The Serviceberry Tree
Photo courtesy of Bailey Nurseries, Inc.
The attractive foliage and delicious berries of serviceberry are a favorite for wildlife.
Serviceberry (Amelanchier x grandiflora) is a top landscape choice for humans and wildlife alike. This offspring of beautiful American native species, like its relatives, provides plenty of ornamental value for manicured landscapes and is a wonderful habitat plant as well.

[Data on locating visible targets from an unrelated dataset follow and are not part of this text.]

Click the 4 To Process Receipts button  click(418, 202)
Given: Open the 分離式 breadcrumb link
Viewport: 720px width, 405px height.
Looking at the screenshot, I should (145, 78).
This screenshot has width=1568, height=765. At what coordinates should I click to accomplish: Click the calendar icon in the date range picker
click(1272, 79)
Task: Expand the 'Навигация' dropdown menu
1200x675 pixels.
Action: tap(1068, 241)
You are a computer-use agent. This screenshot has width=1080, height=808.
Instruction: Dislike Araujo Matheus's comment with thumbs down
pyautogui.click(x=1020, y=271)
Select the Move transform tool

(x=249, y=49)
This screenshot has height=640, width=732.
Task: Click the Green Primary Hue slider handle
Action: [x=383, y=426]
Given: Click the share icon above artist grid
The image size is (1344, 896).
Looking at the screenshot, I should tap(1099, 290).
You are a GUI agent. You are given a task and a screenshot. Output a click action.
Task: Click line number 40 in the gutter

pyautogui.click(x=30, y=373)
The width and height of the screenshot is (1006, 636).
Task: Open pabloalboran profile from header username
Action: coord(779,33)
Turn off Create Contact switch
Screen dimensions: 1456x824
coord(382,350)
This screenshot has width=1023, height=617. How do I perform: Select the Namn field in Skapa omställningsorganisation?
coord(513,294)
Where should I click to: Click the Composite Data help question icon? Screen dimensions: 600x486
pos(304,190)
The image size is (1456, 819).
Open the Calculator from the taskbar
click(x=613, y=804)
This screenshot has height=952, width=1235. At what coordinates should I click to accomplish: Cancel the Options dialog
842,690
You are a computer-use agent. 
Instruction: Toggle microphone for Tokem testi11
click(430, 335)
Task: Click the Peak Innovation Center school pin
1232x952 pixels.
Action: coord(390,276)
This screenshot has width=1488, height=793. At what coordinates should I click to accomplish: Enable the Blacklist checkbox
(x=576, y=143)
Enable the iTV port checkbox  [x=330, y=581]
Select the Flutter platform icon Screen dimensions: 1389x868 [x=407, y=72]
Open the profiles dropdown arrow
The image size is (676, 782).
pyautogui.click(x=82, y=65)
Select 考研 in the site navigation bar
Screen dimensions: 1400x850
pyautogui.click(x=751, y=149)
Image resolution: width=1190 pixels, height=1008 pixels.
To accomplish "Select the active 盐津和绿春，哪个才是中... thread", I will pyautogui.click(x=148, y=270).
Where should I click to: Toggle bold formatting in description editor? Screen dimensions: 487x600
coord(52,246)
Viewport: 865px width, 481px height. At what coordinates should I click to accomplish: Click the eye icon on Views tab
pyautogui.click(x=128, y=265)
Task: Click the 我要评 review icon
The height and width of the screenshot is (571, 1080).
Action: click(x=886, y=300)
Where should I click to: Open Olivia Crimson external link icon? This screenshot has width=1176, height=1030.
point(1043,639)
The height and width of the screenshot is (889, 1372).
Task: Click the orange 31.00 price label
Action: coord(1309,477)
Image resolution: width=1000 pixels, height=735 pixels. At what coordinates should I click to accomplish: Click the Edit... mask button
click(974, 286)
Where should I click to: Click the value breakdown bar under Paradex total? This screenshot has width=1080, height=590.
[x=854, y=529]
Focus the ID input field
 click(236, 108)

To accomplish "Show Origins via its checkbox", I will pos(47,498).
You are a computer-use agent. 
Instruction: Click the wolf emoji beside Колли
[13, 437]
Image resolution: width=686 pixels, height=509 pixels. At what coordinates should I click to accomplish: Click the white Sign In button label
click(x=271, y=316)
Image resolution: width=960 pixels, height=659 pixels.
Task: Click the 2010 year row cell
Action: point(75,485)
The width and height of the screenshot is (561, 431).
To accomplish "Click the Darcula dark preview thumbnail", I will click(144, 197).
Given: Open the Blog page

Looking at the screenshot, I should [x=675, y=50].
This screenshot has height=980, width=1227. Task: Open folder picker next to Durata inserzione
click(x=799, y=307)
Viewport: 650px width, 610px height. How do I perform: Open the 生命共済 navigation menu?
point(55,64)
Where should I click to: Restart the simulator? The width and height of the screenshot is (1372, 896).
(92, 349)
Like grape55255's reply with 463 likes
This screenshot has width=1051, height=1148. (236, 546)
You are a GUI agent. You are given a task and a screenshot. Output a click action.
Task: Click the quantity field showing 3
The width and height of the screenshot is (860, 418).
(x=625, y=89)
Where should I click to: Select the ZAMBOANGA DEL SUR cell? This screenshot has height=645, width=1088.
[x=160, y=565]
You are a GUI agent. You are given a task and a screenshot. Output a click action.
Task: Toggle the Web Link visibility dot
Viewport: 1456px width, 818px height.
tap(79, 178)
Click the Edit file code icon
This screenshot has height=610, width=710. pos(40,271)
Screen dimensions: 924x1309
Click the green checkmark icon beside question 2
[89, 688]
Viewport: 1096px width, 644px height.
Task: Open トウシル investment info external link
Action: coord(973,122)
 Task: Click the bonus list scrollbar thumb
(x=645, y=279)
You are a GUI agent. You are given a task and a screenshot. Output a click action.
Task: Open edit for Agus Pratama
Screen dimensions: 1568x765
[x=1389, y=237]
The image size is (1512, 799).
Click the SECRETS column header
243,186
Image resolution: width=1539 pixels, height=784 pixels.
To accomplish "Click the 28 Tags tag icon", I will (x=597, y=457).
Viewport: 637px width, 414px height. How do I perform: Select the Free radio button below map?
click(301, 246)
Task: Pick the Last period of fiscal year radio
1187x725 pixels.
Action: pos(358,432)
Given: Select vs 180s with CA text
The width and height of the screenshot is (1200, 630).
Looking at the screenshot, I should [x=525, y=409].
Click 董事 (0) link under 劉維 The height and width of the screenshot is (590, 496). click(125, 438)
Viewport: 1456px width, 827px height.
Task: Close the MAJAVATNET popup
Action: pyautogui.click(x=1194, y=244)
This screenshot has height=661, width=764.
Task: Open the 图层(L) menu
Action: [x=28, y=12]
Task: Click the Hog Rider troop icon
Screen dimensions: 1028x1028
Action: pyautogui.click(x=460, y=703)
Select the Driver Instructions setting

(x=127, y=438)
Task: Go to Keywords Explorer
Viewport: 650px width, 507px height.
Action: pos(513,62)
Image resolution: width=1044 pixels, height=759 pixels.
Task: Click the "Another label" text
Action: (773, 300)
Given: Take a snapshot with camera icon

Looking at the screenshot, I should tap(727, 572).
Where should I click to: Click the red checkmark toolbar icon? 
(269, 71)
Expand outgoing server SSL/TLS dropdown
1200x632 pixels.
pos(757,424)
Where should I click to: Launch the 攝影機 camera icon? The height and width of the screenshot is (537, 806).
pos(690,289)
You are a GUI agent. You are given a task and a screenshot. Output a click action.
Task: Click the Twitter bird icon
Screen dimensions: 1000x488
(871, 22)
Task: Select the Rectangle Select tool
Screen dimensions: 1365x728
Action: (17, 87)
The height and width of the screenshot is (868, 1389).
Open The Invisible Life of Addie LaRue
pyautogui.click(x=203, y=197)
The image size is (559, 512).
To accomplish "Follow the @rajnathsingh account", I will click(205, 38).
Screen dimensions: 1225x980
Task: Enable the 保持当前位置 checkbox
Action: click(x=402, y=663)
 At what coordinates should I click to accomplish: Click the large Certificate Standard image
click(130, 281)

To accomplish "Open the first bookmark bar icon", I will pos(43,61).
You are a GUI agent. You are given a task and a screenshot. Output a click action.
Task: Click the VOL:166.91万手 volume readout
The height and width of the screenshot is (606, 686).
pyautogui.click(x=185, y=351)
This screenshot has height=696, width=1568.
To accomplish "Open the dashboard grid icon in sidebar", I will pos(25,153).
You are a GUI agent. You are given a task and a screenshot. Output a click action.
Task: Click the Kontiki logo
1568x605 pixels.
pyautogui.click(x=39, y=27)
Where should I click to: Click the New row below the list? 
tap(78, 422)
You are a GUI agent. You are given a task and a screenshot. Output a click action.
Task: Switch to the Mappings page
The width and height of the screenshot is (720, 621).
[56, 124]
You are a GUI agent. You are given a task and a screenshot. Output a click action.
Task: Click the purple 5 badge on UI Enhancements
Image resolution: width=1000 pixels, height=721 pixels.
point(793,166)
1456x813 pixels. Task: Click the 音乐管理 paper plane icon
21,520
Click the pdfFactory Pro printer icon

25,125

Serviceberry (a.k.a. Juneberry, shadbush, shadblow) is the common name given to numerous related species from all over North America and at least one from East Asia. Most commonly found for sale in the U.S. are the offspring of Amelanchier arborea crossed with A. laevis, which have been given the name Amelanchier x grandiflora, and from which come several unique landscape selections.
Broadly speaking, these landscape cultivars are large multi-stemmed shrubs achieving more than twenty feet tall and nearly as wide. They are deciduous, with medium to deep green summer leaves turning yellow, apricot or orange in fall. The spring-borne flowers tend to be a bit showier than those of the native species, usually stark white sometimes with a slight pink tinge when in bud. The fruit ripen in early summer, and are similar to blueberries in size, morphing from green to red to nearly black when fully ripe. This shrub is useful in the landscape for its spring flowers, edible fruits, fall color and attraction to birds and bees. Hardy in zones 4-9.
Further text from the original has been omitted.